MEASURES - Sturgeon - A Tale of Resilience
02-02-2021
Meteors, dams, poaching, pollution and even climate change haven’t defeated sturgeon yet. Of course, these are all – well, minus the meteors – real dangers which sturgeon still have to face daily, and having survived it all for so long, it is safe to say that these fish can teach us a bit about resilience.
Some 200 milion years ago, dinosaurs roamed the Earth and sturgeon swam its waters. Fast forward two eras and the dinosaurs are gone, while sturgeon, although more critically endangered than any other group of species can still be found in America, Asia and Europe.
And thanks to conservation efforts around the world involving local fishermen and consumers, and transboundary collaboration between enforcement authorities, their future does not seem so glum.
In 2020, a sterlet was caught in Slovenia, in the Drava River, just before Christmas.
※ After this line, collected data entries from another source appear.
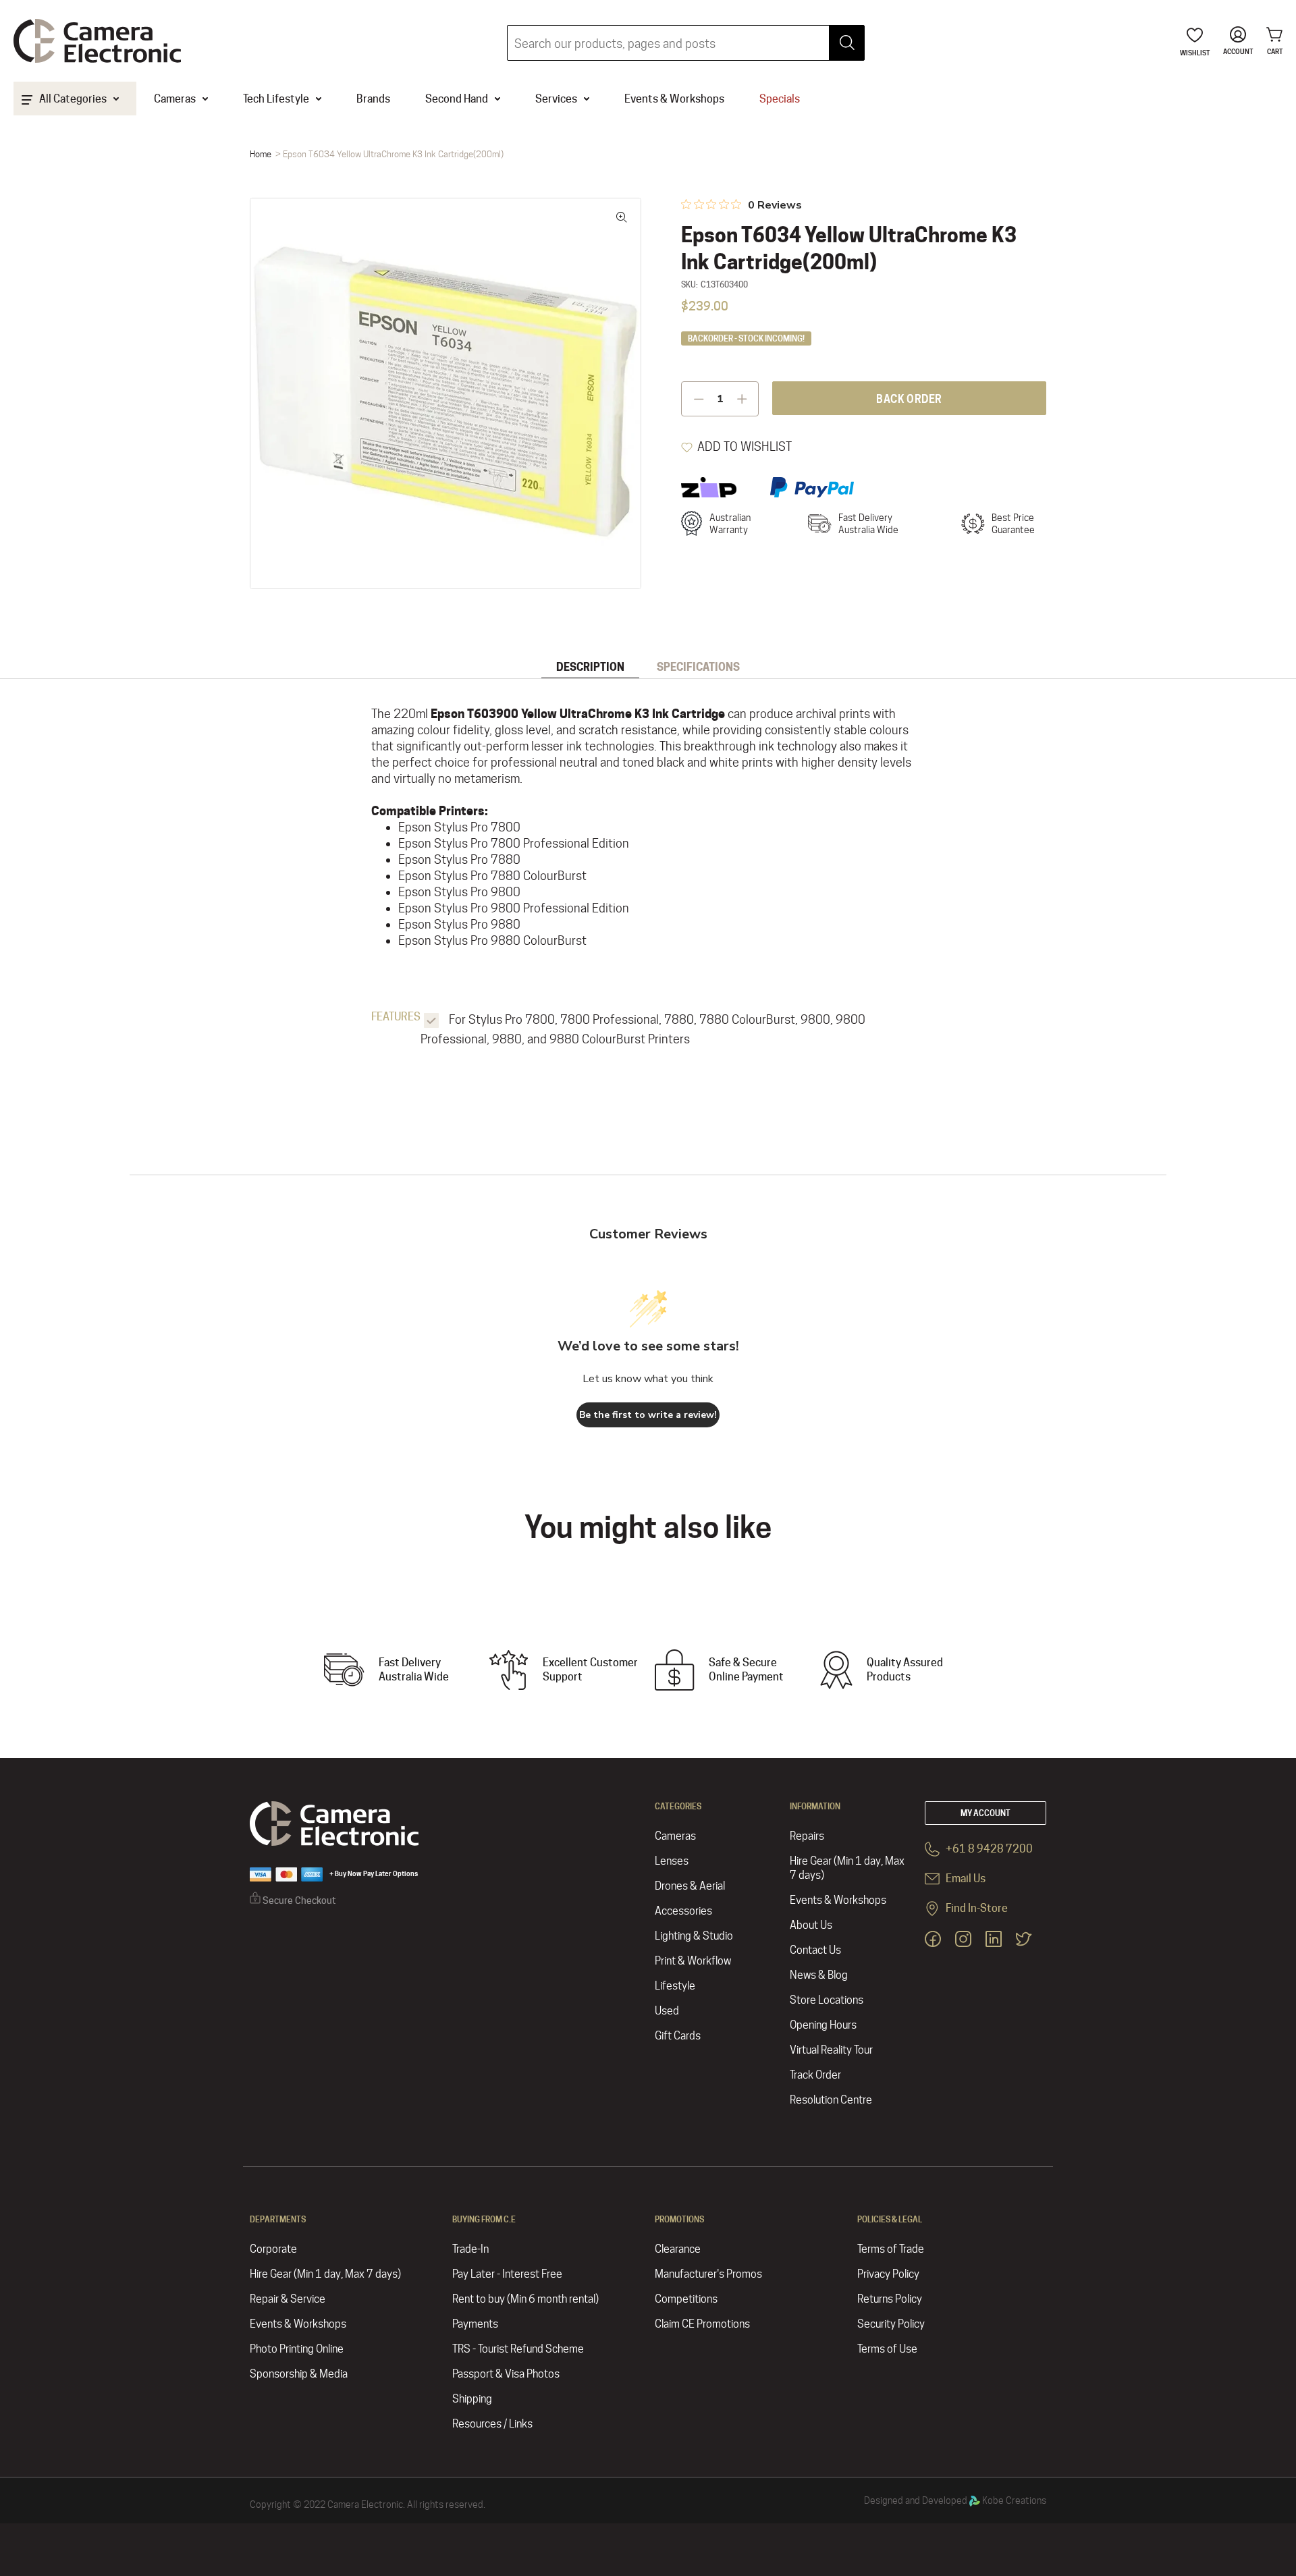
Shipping (472, 2398)
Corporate (273, 2249)
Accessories (683, 1910)
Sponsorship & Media (299, 2373)
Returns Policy (889, 2299)
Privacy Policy (888, 2274)
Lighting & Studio (694, 1935)
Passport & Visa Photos (506, 2373)
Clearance (678, 2249)
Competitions (686, 2299)
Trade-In (470, 2249)
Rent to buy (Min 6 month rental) (525, 2299)
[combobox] (686, 43)
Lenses (671, 1861)
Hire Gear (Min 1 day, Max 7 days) (847, 1868)
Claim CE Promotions (702, 2324)
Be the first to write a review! (648, 1414)
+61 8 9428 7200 (988, 1848)
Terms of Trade (890, 2249)
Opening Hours (823, 2025)
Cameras (675, 1836)
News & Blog (819, 1975)
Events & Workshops (838, 1900)
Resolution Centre (831, 2099)
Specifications (698, 667)
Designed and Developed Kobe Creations (955, 2500)
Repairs (807, 1836)
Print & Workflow (693, 1960)
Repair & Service (287, 2299)
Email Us (965, 1878)
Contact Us (815, 1950)
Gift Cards (678, 2035)
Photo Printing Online (297, 2348)
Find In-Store (976, 1908)
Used (667, 2010)
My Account (985, 1813)
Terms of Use (887, 2348)
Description (590, 667)
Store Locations (826, 2000)
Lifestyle (675, 1985)
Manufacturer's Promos (708, 2274)
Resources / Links (492, 2423)
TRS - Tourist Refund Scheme (518, 2348)
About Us (811, 1925)
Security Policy (891, 2324)
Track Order (815, 2074)
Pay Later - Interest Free (507, 2274)
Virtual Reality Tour (831, 2050)
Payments (475, 2324)
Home (260, 153)
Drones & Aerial (690, 1886)
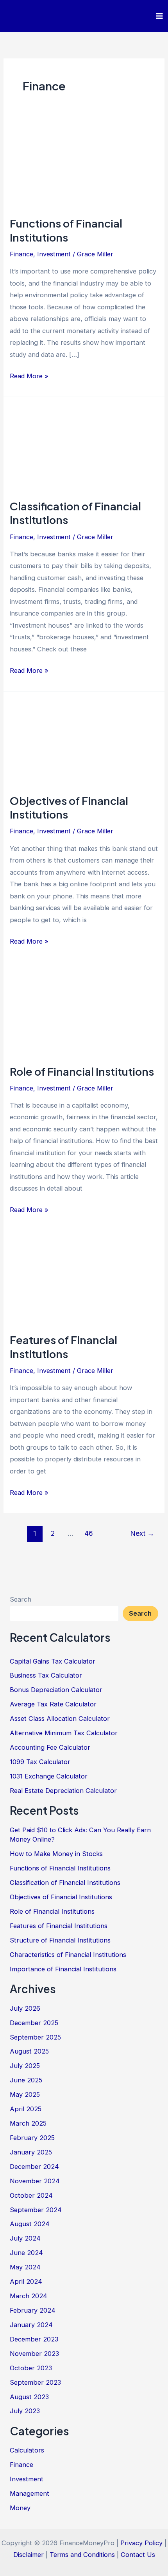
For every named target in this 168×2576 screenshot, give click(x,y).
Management (29, 2493)
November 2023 (34, 2353)
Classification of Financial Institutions (65, 1882)
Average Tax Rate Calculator (53, 1704)
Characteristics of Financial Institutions (68, 1954)
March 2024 (28, 2296)
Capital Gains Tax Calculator (52, 1661)
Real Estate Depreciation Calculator (63, 1790)
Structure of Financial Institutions (60, 1940)
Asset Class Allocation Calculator (60, 1718)
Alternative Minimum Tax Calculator (64, 1733)
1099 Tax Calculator (40, 1762)
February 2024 (32, 2310)
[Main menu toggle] (159, 16)
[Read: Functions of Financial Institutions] (84, 165)
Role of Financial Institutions (82, 1071)
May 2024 (25, 2267)
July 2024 (25, 2238)
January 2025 (31, 2152)
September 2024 (36, 2210)
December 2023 (34, 2339)
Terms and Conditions (82, 2554)
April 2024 (26, 2281)
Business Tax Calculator (46, 1675)
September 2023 (35, 2382)
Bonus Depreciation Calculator (56, 1690)
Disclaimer (28, 2554)
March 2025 (28, 2123)
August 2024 (30, 2224)
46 (88, 1533)
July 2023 (25, 2411)
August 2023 (29, 2397)
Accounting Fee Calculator (50, 1747)
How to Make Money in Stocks (56, 1854)
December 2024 (34, 2166)
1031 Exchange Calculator (49, 1776)
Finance (21, 254)
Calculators (27, 2450)
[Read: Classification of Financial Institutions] (84, 448)
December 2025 (34, 2023)
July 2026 (25, 2008)
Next (142, 1533)
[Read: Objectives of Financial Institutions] (84, 742)
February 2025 (32, 2138)
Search (20, 1599)
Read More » (29, 377)
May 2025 (25, 2094)
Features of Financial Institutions (63, 1346)
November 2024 (35, 2181)
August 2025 (29, 2051)
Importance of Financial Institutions (63, 1969)
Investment (54, 254)
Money (20, 2508)
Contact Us (138, 2554)
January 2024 (31, 2325)
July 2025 (25, 2066)
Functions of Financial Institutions (66, 230)
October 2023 (31, 2368)
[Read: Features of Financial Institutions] (84, 1281)
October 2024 (31, 2195)
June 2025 (26, 2080)
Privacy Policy (141, 2543)
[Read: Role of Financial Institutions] (84, 1013)
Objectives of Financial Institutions (61, 1897)
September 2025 (35, 2037)
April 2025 (25, 2109)
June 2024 (26, 2253)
Workers at the Formin Hydropower Plant were doing their maintenance work when they discovered a rare visitor, a species of sturgeon which hadn’t been seen in the Drava River since 2001[1].
No face, no name, no number
Was this a loner or just the first of a bigger group? No one knows. The workers who caught the fish quickly released it back into the Drava, after taking photos. Since there is no monitoring program in place, there was no one to call or check if the sterlet had an internal tag, let alone collect DNA samples. So where the fish was coming from and where it was going still remains a mystery. One, however, that the REVIVO specialists would like to uncover.
The area on the Drava where the hydropower plants are located is known for big pools which were – and might still be – used as habitat by migratory fish. Uncovering this sterlet’s secrets could be done using telemetry - tracking animals from a distance, using sounds - like the the European Tracking Network recommends. Specialists at the REVIVO Institute are planning to release over 100.000 sterlets in the Mura River in the next years. These will be tagged and monitored, as part of the new project LifeBoat4Sturgeons, 30 of which will be equipped with radio transmitters and tracked for 18 months. In the MEASURES project, almost 9000 sturgeon were released in different parts of the Danube River, in Romania and Hungary but, although tagged, none have this kind of device.
A new trend?
Sturgeon are making a comeback in Georgia, too, in the Rioni River. In 2020, anglers were surprised to catch two ship sturgeon in the river: one in mid-March and one in April. Surprised not because these were sturgeon, since the river is home to several species, among which, the world’s only population of Colchic sturgeon (Acipenser [persicus] colchicus), but because the ship sturgeon had not been spotted for years.
Here too, scientists lack the necessary information about habitats and spawning, and time might be running out. According to Fauna & Flora International experts, a proposed development of several hydropower plants on the Rioni could dramatically change the habitats ship sturgeon are trying to return to.
Despite the dangers, sturgeon do not seem to be throwing in the towel yet. And util they do, experts around the world need to coordinate and intensify conservation efforts. The MEASURES Regional Strategy for the Danube Corridor which will be published by the end of the project is one such example.